___ Records to use ___

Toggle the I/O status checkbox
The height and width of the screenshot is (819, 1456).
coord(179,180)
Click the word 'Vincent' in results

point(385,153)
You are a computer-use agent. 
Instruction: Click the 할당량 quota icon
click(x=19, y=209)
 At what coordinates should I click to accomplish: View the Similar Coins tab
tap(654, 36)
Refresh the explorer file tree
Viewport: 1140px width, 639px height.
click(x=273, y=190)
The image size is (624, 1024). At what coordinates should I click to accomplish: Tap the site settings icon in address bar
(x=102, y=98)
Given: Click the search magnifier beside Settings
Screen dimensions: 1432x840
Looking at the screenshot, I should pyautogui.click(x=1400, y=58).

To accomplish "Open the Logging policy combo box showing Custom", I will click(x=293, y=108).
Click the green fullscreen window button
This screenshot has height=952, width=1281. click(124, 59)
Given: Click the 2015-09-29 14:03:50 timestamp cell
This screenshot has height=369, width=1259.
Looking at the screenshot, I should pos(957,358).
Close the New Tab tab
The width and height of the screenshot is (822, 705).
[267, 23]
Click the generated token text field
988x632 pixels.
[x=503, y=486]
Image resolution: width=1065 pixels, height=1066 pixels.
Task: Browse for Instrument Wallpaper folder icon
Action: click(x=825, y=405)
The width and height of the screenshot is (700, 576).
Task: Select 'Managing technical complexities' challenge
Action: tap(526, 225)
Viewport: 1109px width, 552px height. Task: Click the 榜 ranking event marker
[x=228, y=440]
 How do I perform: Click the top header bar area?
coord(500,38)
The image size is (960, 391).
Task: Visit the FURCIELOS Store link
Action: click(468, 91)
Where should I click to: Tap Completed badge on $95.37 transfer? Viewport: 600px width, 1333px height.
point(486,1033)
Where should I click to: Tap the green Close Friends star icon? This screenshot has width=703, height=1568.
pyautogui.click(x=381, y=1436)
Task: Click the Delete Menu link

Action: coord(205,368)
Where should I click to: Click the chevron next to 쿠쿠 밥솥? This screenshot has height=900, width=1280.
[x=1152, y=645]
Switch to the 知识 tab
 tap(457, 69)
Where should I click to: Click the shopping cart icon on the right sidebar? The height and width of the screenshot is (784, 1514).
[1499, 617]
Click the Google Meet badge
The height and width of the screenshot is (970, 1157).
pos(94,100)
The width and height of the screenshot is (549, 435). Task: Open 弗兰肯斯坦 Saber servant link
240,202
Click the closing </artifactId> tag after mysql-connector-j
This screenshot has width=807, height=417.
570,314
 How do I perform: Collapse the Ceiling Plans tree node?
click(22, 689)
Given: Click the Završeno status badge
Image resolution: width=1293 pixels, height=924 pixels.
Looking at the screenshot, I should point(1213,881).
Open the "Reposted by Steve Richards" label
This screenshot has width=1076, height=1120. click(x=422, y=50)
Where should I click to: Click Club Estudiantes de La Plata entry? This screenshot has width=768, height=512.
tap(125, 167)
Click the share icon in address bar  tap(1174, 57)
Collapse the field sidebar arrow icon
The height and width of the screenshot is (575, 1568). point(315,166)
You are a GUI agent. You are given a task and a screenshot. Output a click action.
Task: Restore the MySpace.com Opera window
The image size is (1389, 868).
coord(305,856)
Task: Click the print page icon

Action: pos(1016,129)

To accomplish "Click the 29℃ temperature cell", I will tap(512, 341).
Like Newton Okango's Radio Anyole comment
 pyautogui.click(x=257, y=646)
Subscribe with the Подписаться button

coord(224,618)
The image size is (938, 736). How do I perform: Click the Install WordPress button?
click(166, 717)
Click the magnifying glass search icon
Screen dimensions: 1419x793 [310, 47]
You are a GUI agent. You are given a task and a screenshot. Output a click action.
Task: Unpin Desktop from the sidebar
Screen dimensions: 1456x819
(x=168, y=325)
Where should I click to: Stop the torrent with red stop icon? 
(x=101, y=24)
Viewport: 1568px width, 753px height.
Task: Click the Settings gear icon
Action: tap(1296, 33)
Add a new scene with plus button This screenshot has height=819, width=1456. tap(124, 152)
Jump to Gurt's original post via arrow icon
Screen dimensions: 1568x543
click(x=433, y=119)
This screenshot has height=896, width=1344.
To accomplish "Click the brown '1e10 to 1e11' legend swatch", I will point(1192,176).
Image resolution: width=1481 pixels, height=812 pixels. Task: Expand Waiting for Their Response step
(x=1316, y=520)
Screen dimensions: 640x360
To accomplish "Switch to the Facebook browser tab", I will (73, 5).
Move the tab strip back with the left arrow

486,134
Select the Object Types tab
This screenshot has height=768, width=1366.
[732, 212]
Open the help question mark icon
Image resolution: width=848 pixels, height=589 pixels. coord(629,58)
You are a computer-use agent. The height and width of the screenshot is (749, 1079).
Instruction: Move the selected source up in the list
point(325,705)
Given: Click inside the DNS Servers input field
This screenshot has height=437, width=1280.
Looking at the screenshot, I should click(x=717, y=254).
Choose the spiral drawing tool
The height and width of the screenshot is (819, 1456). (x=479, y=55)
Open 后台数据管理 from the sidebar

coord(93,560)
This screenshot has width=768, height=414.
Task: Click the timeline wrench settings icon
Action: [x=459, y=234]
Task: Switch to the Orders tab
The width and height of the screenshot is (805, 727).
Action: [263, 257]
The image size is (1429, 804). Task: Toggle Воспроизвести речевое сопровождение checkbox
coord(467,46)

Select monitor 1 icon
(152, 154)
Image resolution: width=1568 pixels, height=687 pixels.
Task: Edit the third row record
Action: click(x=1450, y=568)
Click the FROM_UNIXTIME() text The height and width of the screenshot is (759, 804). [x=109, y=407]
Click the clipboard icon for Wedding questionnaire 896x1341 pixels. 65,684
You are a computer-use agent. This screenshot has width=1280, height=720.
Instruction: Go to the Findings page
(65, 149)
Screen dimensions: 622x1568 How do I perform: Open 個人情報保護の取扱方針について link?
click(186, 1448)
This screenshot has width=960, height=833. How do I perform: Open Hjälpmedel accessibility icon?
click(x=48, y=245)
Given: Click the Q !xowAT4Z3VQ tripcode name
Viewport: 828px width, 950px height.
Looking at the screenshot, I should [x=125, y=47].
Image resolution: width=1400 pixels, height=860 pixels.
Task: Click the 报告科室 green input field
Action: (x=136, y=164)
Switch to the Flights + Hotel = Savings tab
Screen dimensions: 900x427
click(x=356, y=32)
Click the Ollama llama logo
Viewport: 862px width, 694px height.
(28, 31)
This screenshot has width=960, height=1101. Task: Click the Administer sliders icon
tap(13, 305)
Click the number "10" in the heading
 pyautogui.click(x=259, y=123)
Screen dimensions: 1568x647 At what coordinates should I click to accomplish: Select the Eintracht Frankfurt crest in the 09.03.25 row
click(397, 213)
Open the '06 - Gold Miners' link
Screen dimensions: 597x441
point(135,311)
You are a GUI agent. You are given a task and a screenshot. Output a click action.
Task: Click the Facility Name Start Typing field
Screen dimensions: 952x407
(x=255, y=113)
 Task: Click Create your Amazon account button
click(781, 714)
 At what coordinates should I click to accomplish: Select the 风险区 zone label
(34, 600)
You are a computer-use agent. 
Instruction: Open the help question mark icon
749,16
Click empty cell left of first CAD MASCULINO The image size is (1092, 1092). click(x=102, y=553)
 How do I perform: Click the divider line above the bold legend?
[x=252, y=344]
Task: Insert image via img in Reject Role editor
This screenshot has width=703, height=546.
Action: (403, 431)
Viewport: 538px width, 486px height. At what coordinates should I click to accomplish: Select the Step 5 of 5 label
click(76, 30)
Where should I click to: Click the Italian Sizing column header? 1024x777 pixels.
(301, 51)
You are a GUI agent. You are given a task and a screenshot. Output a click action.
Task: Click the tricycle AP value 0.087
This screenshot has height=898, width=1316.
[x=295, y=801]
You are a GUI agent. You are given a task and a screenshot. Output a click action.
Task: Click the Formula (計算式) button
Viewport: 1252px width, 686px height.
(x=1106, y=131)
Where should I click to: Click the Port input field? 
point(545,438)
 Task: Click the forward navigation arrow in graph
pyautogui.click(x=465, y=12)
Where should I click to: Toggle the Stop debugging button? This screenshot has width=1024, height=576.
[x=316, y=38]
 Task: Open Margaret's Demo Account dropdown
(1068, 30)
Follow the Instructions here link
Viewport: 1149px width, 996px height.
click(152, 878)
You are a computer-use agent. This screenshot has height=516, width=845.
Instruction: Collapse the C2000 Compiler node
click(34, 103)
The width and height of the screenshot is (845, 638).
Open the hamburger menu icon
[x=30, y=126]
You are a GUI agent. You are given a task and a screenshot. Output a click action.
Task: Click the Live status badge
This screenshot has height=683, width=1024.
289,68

___

● **Exercise details**: Rewrite the stretch from the line containing "Click the clipboard" through the line containing "click(186, 1448)", changing "Findings" to "Reports" and leaving everything else as it is. Return only those lines.

● **Output**:
Click the clipboard icon for Wedding questionnaire 896x1341 pixels. 65,684
You are a computer-use agent. This screenshot has width=1280, height=720.
Instruction: Go to the Reports page
(65, 149)
Screen dimensions: 622x1568 How do I perform: Open 個人情報保護の取扱方針について link?
click(186, 1448)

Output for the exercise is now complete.